Theory Behind Kestrel

We define a hunt as a procedure to find a set of entities in the monitored environment that associates with a cyber threat. We will discuss a more comprehensive definition here as well as the relation between the definitions.

Threat Intelligence Computing

In an ideal world where we can monitor all activities of computations, we can model computations as labeled temporal graphs. Each node in the graph is an entity, and each edge in the graph is an event that happens at a specific time and connects two entities. We call such graph computation graph, and computation graph instances at different monitoring levels, e.g., host-level, network-level, are illustrated below:

Computation graph at host level. Computation graph at network level.

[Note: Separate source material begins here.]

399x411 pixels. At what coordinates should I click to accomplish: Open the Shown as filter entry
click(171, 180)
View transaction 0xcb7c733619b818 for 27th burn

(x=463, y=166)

A computation graph objectively records all activities of a computation, either benign and malicious parts. If one has access to such computation graphs, one can perform threat hunting as a graph computation problem to find a subgraph associated with each threat. Graph computation does not need to be complicated, and we prove that one only need one type of operation—functional graph pattern matching—to achieve Turing-complete cyber reasoning procedures. Cyber reasoning is a procedure generalized from threat hunting to iteratively finding subgraphs of one’s interest. One may be interested in finding a subgraph that describes a threat, a subgraph that describes the origin of given processes, a subgraph that describes the impacts of a malicious process, etc. Further mitigation can follow such as blocking a traffic flow, killing a process, or shutting down a machine.

We formally define computation graph, model cyber reasoning as a graph computation problem, introduce functional graph pattern matching, and demonstrate the power of it with a prototype cyber reasoning language \({\tau}\)-calculus in the paper Threat Intelligence Computing 1. The establishment of dynamic cyber reasoning via threat intelligence computing largely enhances the detection efficiency of unknown threats, especially against Advanced Persistent Threats (APT) that are dynamically developed and customized for each attack target 2.

Theory And Reality

We cannot assume we get a complete computation graph in reality. We cannot assume all real-world monitored data are connected. While we are pushing for big data security towards complete computation graph, we design Kestrel to use data that exists today even with disconnected entities. We relax the assumptions and derive threat hunting from a subgraph identification problem into a subset identification problem regarding the possible disconnectivity in real-world data. In the meanwhile, we have FIND command in Kestrel to move from one node to another in a real-world incomplete computation graph if the connection exists. And STIX pattern used in GET command provides some capability to express simple graph patterns.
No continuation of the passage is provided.